- [REQUIREMENT] Write out, from the entries below, exactly the lines that run between the lines holding "[Twitter] (582, 81)" and "volgen op Twitter (644, 2504)", inclusive, and stop there.

- [INFORMATION]
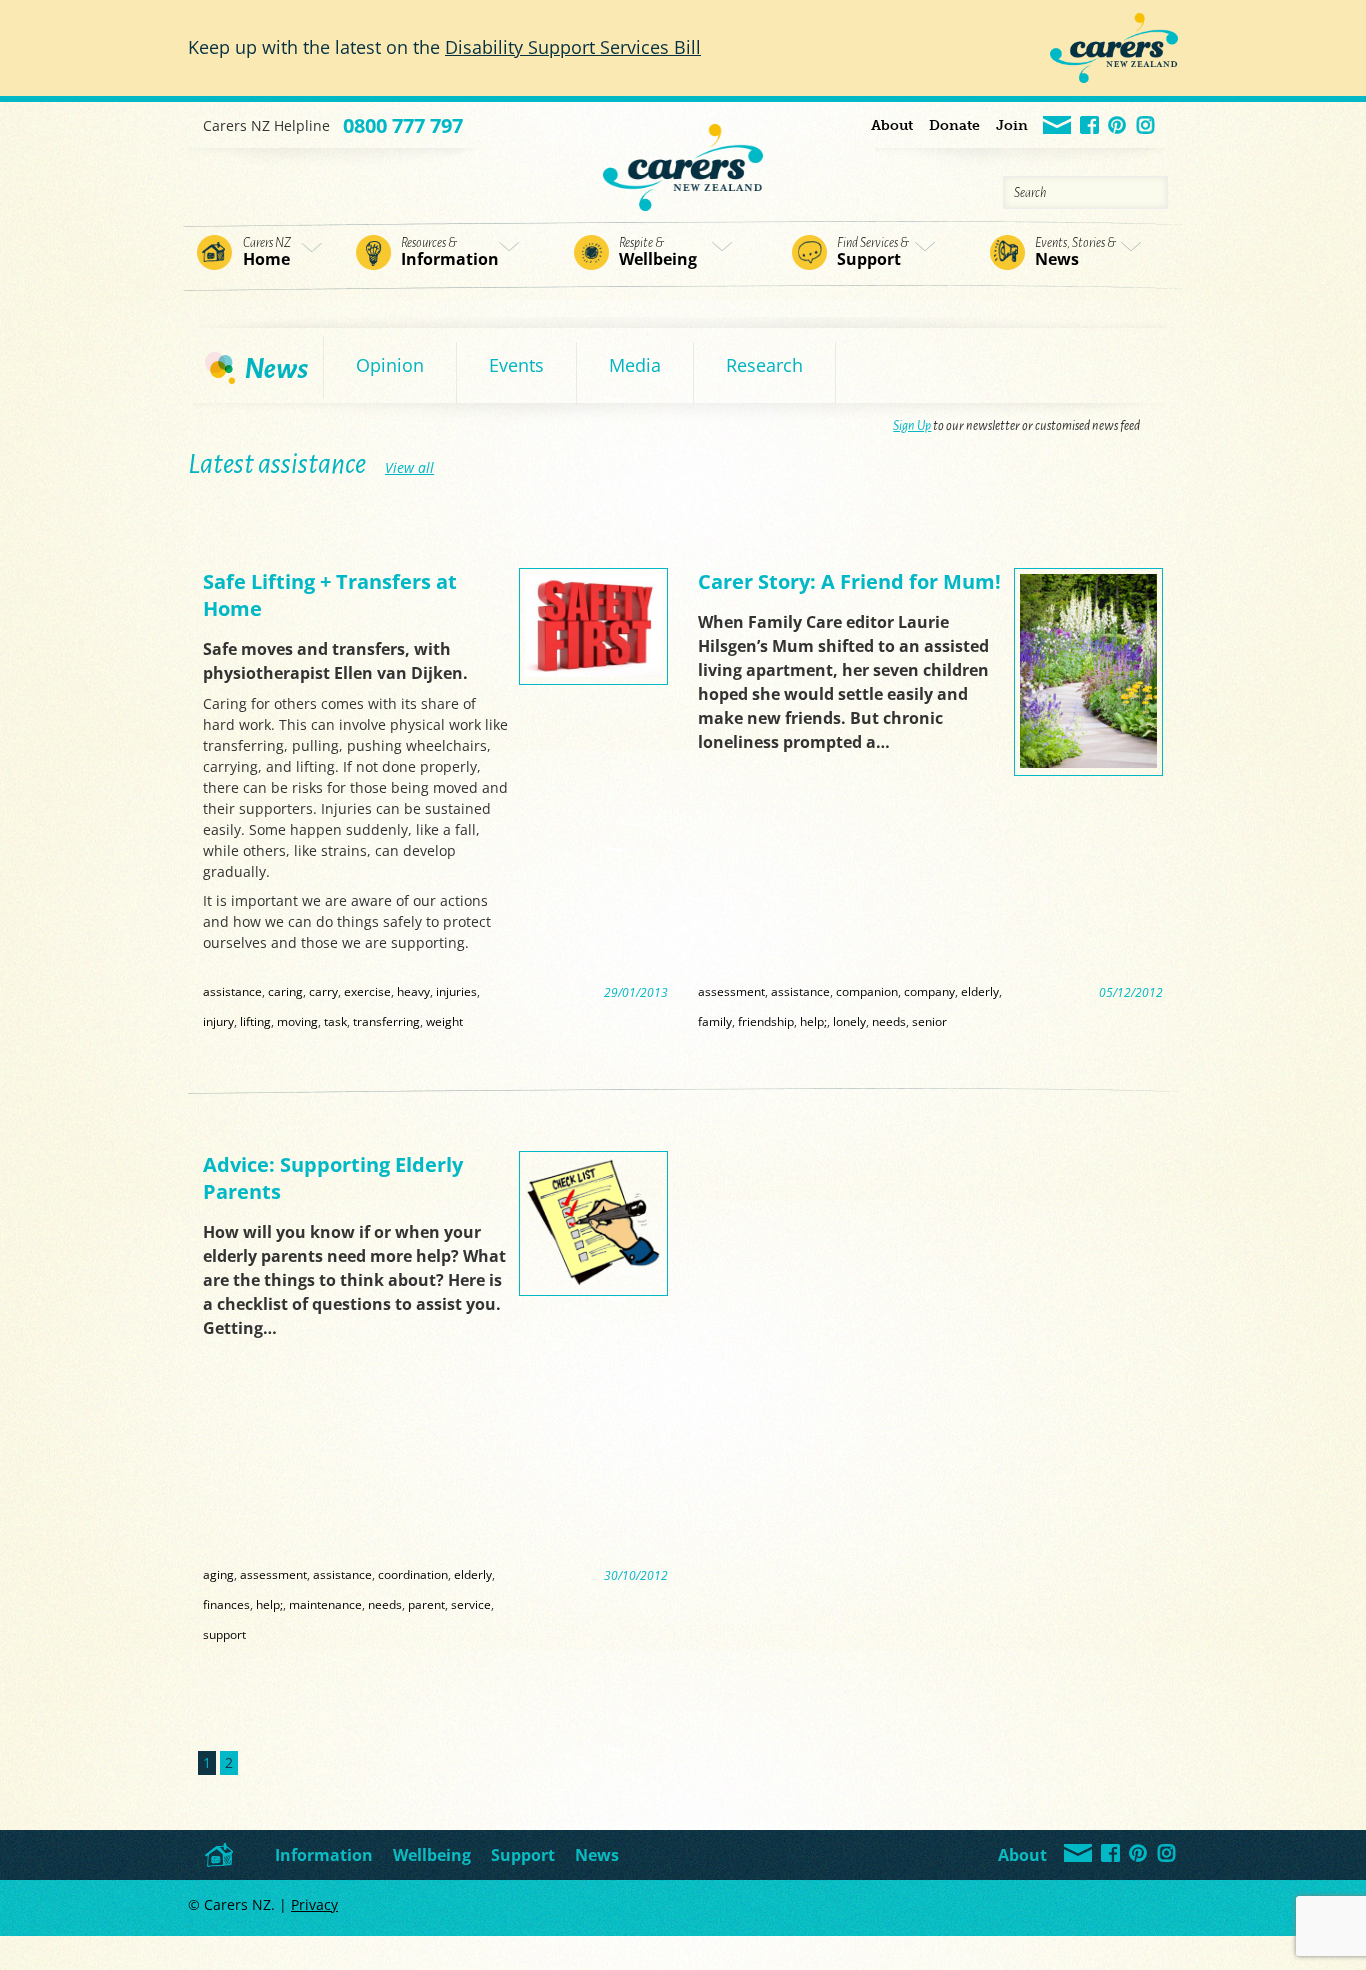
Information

==

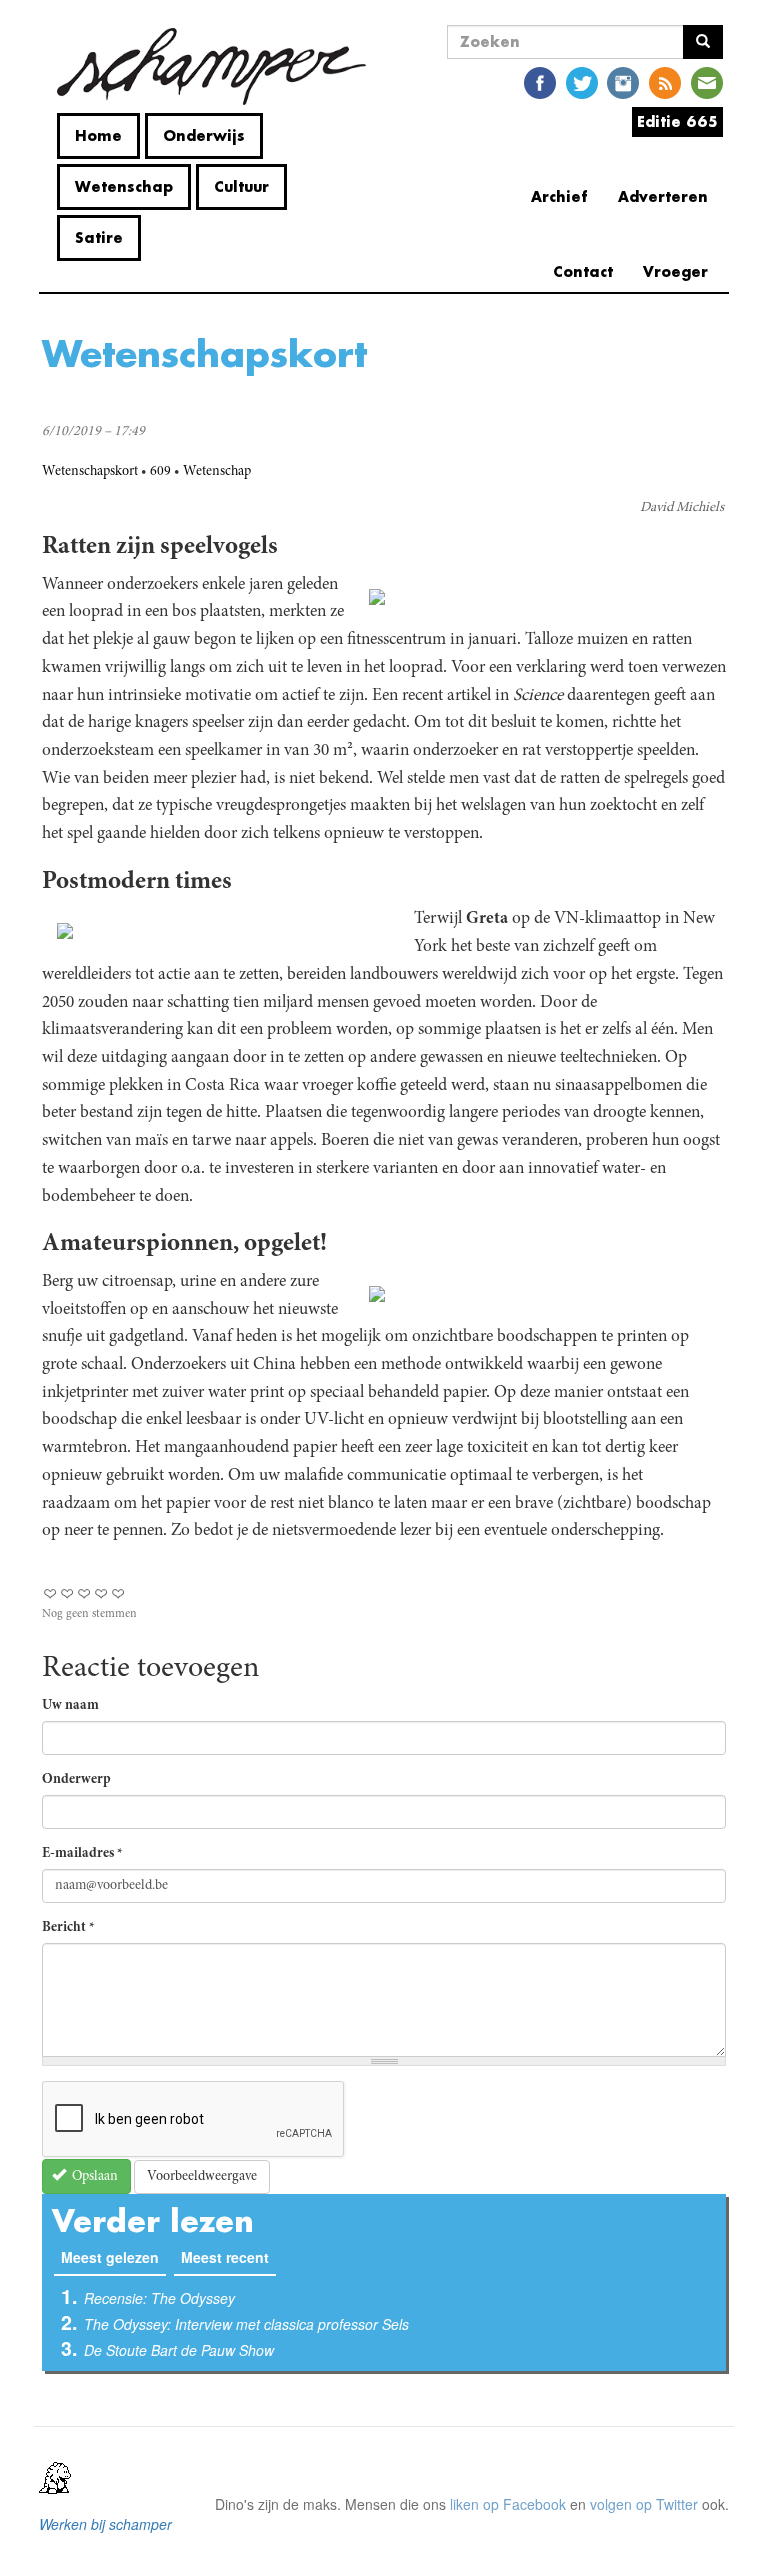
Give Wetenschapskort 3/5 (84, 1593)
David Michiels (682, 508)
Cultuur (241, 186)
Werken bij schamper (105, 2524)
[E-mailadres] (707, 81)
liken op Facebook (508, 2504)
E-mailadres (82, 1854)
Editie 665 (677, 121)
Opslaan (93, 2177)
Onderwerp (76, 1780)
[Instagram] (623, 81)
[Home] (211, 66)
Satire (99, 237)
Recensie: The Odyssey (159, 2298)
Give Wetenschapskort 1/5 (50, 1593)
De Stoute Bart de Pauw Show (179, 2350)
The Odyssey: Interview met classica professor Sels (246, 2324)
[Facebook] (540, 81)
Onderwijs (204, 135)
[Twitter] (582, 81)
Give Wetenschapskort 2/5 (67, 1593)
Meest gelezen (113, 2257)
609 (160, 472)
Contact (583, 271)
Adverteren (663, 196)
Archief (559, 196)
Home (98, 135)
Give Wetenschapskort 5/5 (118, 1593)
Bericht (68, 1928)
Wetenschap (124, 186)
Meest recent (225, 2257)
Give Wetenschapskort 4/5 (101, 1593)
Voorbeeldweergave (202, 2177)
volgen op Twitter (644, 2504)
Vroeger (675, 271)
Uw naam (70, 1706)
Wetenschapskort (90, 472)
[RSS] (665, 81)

- [COMPLETED TASK]
[Twitter] (582, 81)
Give Wetenschapskort 2/5 (67, 1593)
Meest gelezen (113, 2257)
609 (160, 472)
Contact (583, 271)
Adverteren (663, 196)
Archief (559, 196)
Home (98, 135)
Give Wetenschapskort 5/5 (118, 1593)
Bericht (68, 1928)
Wetenschap (124, 186)
Meest recent (225, 2257)
Give Wetenschapskort 4/5 (101, 1593)
Voorbeeldweergave (202, 2177)
volgen op Twitter (644, 2504)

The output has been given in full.